I’m semi-seriously thinking about writing a Warrior of the (Clenched) Foot. You probably think this is too specialized, but their main thing is fighting terrapins, rats, and other Beasts.
- Open Hand Technique still gives you three attack add-ons: Addle is the new name for reaction denial, and it requires a failed Con save. Push is still a 15-ft knockback on a failed Strength save. Topple knocks the target prone on a failed Dex save. The Con save for Addle is the only meaningful change.
- Wholeness of Body at 6th level was previously more or less overwritten by Quickened Healing, the optional Monk feature in Tasha’s. In 5e.14, you spend an action to heal for monk level x3, 1/long rest; TCOE gives all monks an action to spend 2 ki and heal for (Martial Arts die + PB). The new Wholeness of Body is a Bonus Action to spend 1 Discipline and regain (Martial Arts die + Wis), up to Wis modifier times per Long Rest.
- It’s a lot more healing at low to mid levels, a lot easier to use, and only loses out to Second Wind if your party is high-level or takes a more than 4-5 Short Rests.
- Fleet Step at 11th level lets you use Step of the Wind for only the Bonus Action cost – no Discipline cost.
- Much like Shadow Step/Improved Shadow Step and Stride of the Elements, this offers incredible mobility and skirmishing power. If you want to kite an enemy all over the field, any of these three features does it very well. Doing so slows down your damage output, but if you’re dealing damage and the enemy is so busy chasing you that they’re dealing none, that’s a pretty good deal, right?
- Quivering Palm at 17th level no longer drops an enemy to 0 hit points on a failed Con save – instead, it deals its 10d12 + Monk level Force (?) damage, or half that on a successful save. It’s less damage on both a failed save and a success, though the dice expression is larger and adding your Monk level helps. It’s a step down, but… okay.

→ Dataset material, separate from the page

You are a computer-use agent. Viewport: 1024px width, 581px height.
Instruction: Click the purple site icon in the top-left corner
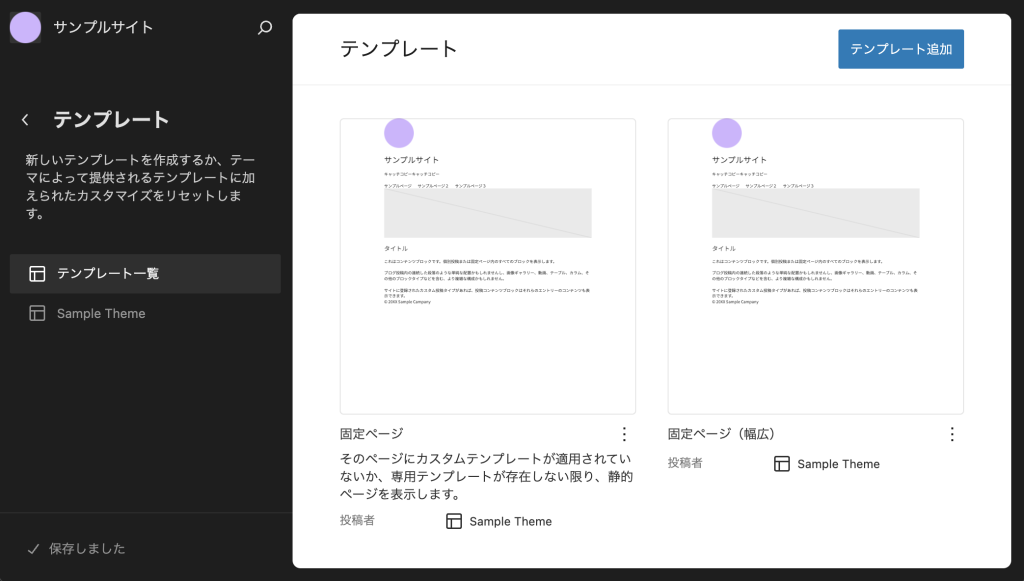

It’s probably still fine, because something in the vicinity of 82-85 average damage is enough to annoy the heck out of anyone.
Open Hand and Mercy are the two subclasses I’ve seen at the table the most extensively, though still only below 10th level. I’m reasonably happy with what Warrior of the Hand offers, and as the sidebar says… no one is going to miss Tranquility. The change to Wholeness of Body is the only thing that even affects what I’ve seen players do.
Of these three subclasses, then, Shadow has moved up somewhat in my estimation, but I’d like it to offer more. Four Elephants also went up in my estimation, if only because there was no room to go down, but it doesn’t yet spark joy. Hand was great before and is great now.